- **What is expected**
Continue the news article about the new kennels at the Humane Society of Highlands County from the point where it stops.

Tuesday, Apr 15, 2014
Local News

Construction of kennels at Humane Society expected to start this spring


SEBRING - For years, the Humane Society of Highlands County has been faced with making stop-gap repairs to kennels at the society's shelter.

"They're falling apart," Society President Judy Spiegel said of the kennels, some of which were built in the 1960s. "They're old. They're been repaired over and over."

Because of the situation, work should begin early this spring on new and larger homes for the dogs that live at the shelter.

Jon Spiegel, Judy Spiegel's husband, who has been working on the building preparation side of the project, said the kennels will be larger and more efficient. The increase in the size will depend on the various existing kennels, as many were added on over the years and built with different materials, he said.

The emphasis is to make the kennels easier to clean and efficient, as opposed to making them more attractive, Jon Spiegel said.

"These will be no-frills buildings," he said.

Spiegel said one difference is that the kennels will be made with welded wire as opposed to chain-linked fence, the material used for existing kennels.

Dogs have chewed through the chain-linked fence, he said.

Another problem, he said, is that water and bleach over the years had eroded the metal.

One new feature that may help to reduce that is the kennels will have industrial-grade ceiling fans, Jon Spiegel said. Those fans will not only help during the hot summer, but also will speed up drying of the kennels.

(Dataset excerpt)
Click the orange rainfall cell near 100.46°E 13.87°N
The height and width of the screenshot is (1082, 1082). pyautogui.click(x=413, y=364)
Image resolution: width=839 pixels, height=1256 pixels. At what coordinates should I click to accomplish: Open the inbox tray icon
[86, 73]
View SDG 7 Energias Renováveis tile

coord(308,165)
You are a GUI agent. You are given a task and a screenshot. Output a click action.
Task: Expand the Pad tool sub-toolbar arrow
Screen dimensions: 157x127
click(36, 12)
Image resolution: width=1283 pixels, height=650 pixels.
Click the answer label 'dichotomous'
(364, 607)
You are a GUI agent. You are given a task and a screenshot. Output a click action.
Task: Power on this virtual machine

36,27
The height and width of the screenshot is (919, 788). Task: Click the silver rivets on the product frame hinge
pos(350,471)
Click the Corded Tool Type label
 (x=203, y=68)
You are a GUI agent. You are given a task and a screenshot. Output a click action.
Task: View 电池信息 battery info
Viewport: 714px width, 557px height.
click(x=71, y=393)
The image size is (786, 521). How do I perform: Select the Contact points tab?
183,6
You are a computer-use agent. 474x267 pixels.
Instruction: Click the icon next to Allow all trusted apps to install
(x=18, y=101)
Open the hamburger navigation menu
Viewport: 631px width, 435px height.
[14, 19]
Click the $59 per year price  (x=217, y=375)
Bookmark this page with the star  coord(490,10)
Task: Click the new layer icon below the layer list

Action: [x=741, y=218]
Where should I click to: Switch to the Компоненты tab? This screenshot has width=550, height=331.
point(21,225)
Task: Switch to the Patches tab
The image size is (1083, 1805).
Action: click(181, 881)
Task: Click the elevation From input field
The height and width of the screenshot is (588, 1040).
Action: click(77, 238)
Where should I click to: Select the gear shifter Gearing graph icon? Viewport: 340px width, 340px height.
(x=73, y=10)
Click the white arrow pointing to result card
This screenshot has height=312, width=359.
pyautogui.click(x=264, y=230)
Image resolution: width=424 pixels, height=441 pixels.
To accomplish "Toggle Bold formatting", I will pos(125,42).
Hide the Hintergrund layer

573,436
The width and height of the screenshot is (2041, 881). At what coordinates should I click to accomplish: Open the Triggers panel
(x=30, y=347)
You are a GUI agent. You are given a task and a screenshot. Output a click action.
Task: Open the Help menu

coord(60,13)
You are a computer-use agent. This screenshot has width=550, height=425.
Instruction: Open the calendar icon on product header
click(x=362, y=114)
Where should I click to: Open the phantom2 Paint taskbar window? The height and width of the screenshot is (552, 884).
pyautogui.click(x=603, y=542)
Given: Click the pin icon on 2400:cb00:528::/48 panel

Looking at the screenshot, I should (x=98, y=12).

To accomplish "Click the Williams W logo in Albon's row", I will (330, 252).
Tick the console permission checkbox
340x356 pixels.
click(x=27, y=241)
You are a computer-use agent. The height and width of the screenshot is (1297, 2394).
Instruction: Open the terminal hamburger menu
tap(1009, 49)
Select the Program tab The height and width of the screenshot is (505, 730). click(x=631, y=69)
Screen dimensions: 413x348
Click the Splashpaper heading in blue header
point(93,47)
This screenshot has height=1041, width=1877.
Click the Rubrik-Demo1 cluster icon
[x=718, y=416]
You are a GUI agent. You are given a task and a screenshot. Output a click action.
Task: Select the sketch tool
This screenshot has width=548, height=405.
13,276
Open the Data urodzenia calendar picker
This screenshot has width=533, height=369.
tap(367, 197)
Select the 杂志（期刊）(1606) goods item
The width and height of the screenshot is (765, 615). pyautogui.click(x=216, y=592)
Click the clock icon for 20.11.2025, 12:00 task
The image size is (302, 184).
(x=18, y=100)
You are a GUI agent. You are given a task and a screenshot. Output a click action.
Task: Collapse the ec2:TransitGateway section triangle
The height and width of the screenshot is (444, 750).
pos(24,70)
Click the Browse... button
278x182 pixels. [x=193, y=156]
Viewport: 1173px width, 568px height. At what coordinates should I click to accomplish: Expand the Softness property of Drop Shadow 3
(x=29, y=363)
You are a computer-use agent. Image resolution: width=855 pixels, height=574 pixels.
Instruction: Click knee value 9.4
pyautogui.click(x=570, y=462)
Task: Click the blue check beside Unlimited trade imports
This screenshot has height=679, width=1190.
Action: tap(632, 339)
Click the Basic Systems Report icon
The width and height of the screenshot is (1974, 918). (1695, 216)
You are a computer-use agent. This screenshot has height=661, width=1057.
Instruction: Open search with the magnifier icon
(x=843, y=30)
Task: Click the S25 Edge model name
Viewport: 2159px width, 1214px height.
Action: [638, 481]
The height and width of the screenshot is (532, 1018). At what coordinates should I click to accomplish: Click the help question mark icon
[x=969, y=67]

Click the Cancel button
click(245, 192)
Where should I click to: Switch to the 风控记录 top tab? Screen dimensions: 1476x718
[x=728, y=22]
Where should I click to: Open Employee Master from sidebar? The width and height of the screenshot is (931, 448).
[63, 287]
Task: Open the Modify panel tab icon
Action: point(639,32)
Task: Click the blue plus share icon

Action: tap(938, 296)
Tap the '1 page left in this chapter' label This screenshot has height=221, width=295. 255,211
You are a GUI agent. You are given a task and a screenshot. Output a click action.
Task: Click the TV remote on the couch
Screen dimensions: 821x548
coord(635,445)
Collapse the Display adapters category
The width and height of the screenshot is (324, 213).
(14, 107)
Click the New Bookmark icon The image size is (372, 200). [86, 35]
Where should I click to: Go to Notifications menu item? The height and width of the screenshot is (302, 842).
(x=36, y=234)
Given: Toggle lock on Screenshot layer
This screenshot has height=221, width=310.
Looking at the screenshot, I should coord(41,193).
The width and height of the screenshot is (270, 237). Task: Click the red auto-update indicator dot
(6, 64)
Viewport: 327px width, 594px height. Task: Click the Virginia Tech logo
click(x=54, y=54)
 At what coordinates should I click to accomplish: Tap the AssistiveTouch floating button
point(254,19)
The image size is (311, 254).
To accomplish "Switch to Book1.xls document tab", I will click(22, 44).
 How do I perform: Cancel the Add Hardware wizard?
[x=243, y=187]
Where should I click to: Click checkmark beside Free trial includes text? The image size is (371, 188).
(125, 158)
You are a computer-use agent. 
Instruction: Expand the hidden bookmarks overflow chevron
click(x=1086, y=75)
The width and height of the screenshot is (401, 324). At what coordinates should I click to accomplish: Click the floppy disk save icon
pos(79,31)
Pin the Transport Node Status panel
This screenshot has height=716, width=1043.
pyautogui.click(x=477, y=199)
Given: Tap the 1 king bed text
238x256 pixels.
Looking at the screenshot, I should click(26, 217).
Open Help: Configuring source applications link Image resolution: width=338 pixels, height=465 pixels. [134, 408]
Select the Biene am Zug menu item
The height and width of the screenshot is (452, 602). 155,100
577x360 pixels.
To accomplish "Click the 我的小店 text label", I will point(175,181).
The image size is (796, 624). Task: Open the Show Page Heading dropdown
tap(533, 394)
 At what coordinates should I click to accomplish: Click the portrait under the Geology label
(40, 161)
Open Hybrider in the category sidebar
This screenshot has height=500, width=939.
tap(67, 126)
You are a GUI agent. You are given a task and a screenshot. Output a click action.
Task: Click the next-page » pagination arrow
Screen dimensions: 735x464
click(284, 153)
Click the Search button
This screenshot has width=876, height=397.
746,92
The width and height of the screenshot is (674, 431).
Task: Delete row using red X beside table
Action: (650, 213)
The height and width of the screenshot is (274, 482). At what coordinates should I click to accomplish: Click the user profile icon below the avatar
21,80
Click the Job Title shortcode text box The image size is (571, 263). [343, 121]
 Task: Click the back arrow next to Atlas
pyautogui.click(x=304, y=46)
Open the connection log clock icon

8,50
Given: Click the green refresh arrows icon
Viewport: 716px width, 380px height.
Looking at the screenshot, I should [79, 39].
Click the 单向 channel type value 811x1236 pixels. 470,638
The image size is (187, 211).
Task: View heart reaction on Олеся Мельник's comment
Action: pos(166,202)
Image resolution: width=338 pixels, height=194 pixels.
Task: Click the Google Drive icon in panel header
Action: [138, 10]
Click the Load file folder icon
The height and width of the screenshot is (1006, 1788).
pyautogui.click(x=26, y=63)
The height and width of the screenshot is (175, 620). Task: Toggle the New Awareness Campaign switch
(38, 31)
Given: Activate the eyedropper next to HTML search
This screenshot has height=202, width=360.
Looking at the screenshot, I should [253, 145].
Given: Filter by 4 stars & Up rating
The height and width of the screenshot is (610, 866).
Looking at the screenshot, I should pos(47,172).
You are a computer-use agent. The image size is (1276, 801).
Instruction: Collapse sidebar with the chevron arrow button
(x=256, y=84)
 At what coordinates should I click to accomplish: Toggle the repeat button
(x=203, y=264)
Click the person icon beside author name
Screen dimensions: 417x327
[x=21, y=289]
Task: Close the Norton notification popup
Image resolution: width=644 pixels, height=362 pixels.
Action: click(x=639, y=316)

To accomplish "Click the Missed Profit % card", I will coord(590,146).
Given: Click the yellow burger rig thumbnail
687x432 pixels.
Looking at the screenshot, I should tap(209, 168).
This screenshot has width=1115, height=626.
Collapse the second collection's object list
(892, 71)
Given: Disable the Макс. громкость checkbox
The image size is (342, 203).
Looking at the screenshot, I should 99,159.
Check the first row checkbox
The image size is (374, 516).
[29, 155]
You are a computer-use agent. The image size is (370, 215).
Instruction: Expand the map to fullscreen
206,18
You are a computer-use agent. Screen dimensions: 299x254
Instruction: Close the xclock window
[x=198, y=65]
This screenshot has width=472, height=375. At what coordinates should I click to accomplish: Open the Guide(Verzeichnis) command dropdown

- **Task response**
Epoxy will be placed on the cement floors, which will reduce the amount of water that seeps into the cement, he said.

Those improvements should reduce the damage from the bleach and reduce the amount of time the staff spends cleaning the kennels, giving the staff members more time to spend with the animals, Jon Spiegel said.

The kennels will have more insulation and galvanized aluminum roofs that will reflect heat, he said.

Judy Spiegel said the new kennels will be constructed in a new location and the old ones will be removed once the new ones are completed.

Currently, the shelter can house up to 70 dogs, depending on the number of puppies.

The new kennels will have room for close to 80 dogs, she said.

Judy Spiegel said that while a need exists for more kennels, the emphasis is on providing quality care to the animals.

The Humane Society could take in many more dogs, but the staff isn't large enough for that, she said.

"We could build a thousand kennels and fill them tomorrow," she said.

The Humane Society is still looking for some sponsorships to help with some costs, such as $16,000 for a new septic system, Judy Spiegel said. Anyone interested in being sponsors can call her at (863) 214-6508.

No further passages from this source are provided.